Berkshire stores earn $106M pretax
By Jay McIntosh -- Furniture Today, March 15, 2004
Omaha, Neb. — Omaha, Neb.— Berkshire Hathaway said its furniture retail group had pretax earnings of $106 million in 2003, although it didn't disclose sales for the group or comparable earnings numbers for previous years.
Among Berkshire's other home furnishings holdings, carpet and rug maker Shaw Inds. had pretax earnings of $436 million, a 2.8% increase from 2002. Berkshire also owns furniture rental company Cort, but doesn't break out its earnings or revenues.
The furniture retail group includes Nebraska Furniture Mart, based in Omaha, Neb.; R.C. Willey, Salt Lake City; Jordan's, Avon, Mass.; and Star Furniture, Houston.
In his annual letter to shareholders, Berkshire Hathaway Chairman Warren Buffett said R.C. Willey and Nebraska Furniture Mart "opened hugely successful stores last year, Willey in Las Vegas and NFM in Kansas City, Kan. Indeed, we believe the Kansas City store is the country's single largest-volume home furnishings store. (Our Omaha operation, while located on a single plot of land, consists of three units.)"
He said the Kansas City store's 25-acre parking lot "has at times overflowed."
While the furniture retailers earned $106 million pretax last year, Berkshire's other retail operations — See's candy and jewelry stores Borsheim's, Helzberg Diamond Shops and Ben Bridge Jewelers — earned $118 million. The retail group's total earnings of $224 million were up 2.3% from 2002, while sales rose 9.9% to $2.3 billion.
Buffett praised Shaw, whose 2003 sales of $4.7 billion were up 7.5% from the previous year.
"Led by Bob Shaw, who built this huge enterprise from a standing start, the company will likely set another earnings record in 2004," Buffett wrote. "In November, Shaw acquired various carpet operations from Dixie Group, which should add about $240 million to sales this year, boosting Shaw's volume to nearly $5 billion."

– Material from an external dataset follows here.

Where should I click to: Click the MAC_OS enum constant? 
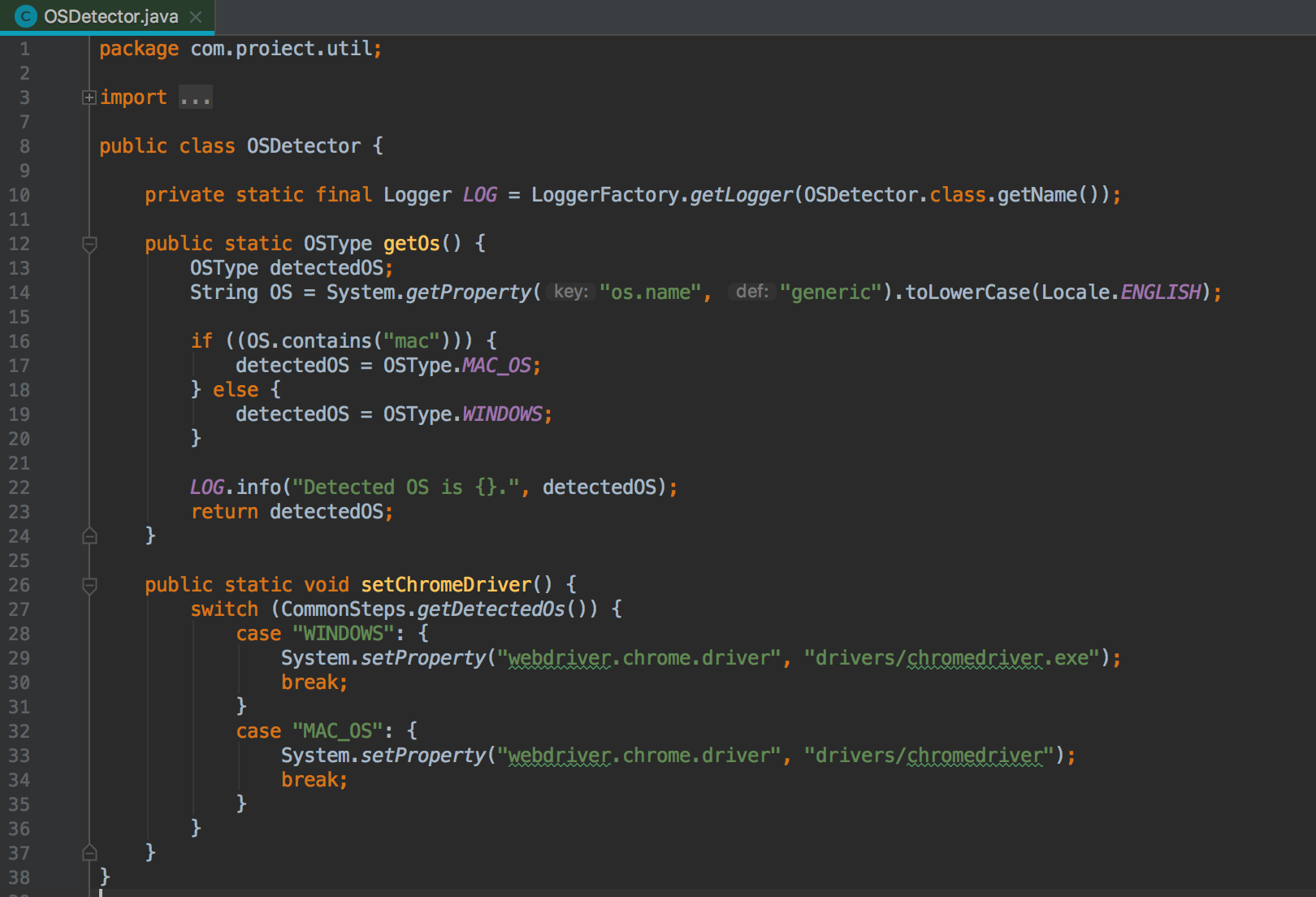(496, 366)
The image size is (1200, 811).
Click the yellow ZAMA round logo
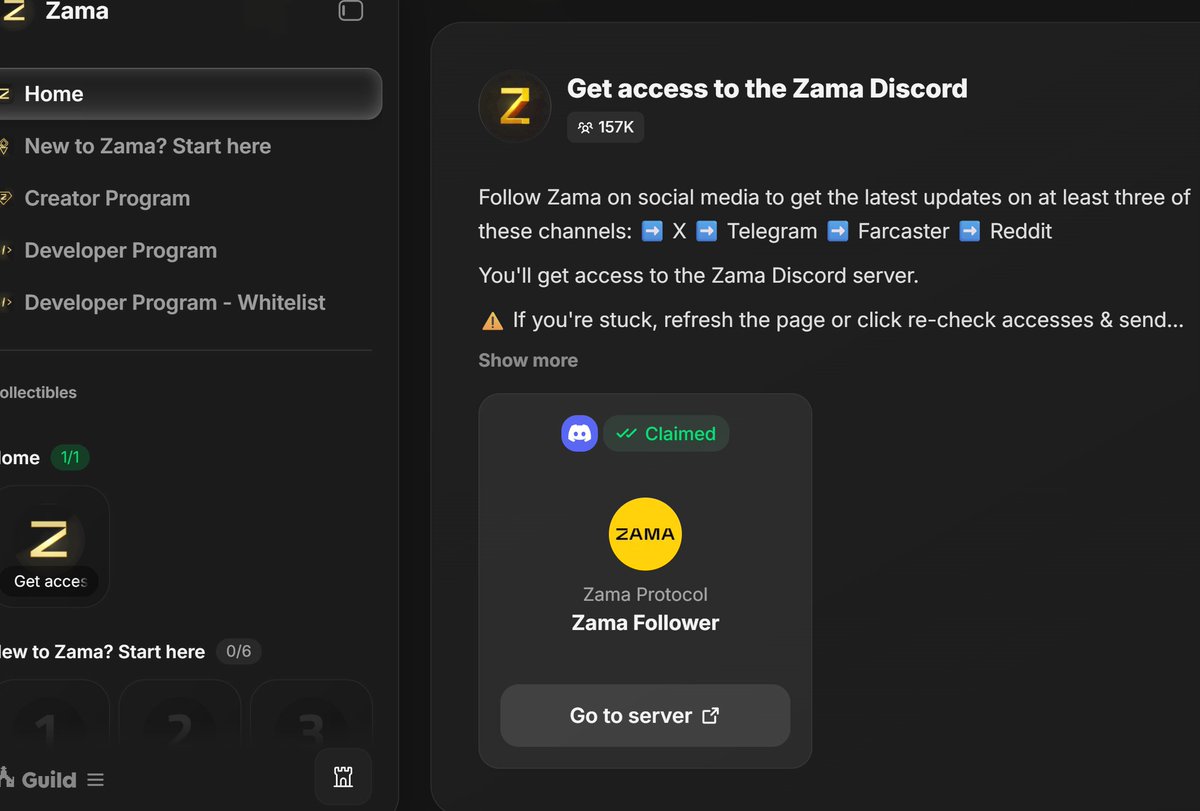(645, 534)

Despite their significant size in the home furnishings industry, Shaw and the furniture retail and rental operations are small parts of Berkshire, which had total net earnings last year of $8.2 billion on revenues of $63.9 billion. Success with insurance and a broad range of investments carried the company to a 90% increase in earnings over 2002.